Let $f: \mathbb{R}^2 \rightarrow \mathbb{R}^2$ be a smooth function and $g: \mathbb{R}^2 \rightarrow \mathbb{R}$ be defined by $(x,y) \mapsto x^3 + y^3$. Assume that $g \circ f$ is identically $0$. Then I want to show that $\det Df$ is identically $0$.

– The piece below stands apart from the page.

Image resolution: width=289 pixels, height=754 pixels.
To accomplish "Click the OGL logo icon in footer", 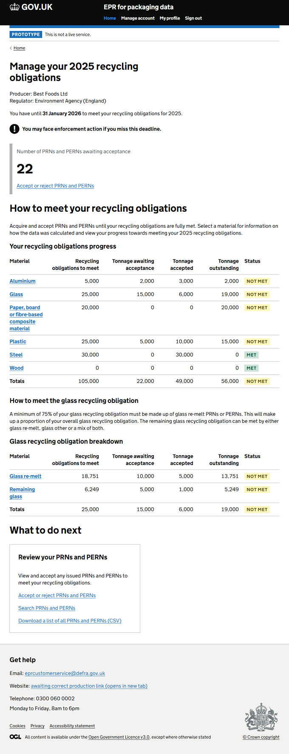I will coord(15,737).
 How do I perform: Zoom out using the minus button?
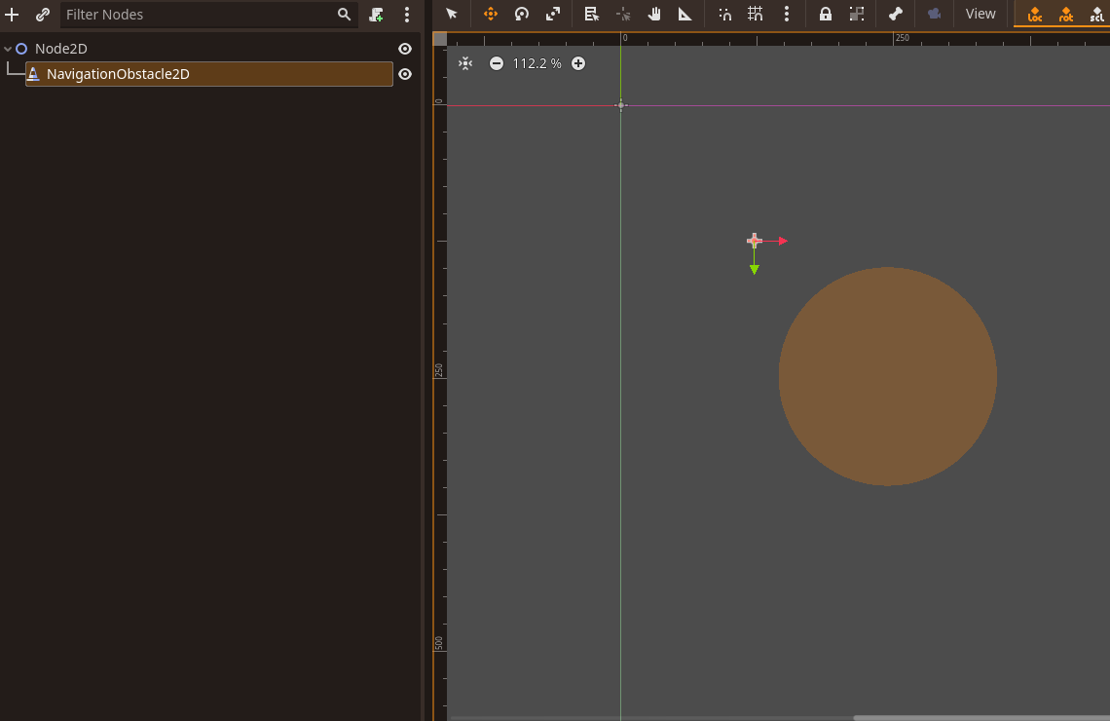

I want to check if my solution is correct. This is what I've done:
Since $g \circ f \equiv 0$, we have $D(g(f(x,y))) = 0$ for all $x,y$. Then $D(g(f)=Dg(f)Df = \nabla g (f) Df = \nabla (f_1^3 + f_2^3) Df=(3f_1^2 \nabla f_1 + 3f_2^2 \nabla f_2) Df=0$ which means that for any $x,y$ either $f_1(x,y)=f_2(x,y)=0$ or $Df=0$. This implies that $\det Df \equiv 0$.
Your chain rule is wrong. Note that $$Dg(x,y) = 3(x^2,y^2),$$ therefore $$Dg(f) = 3(f_1^2, f_2^2).$$ You have a product of matrices. This means that if the product is zero you cannot conclude that at least one of them is zero.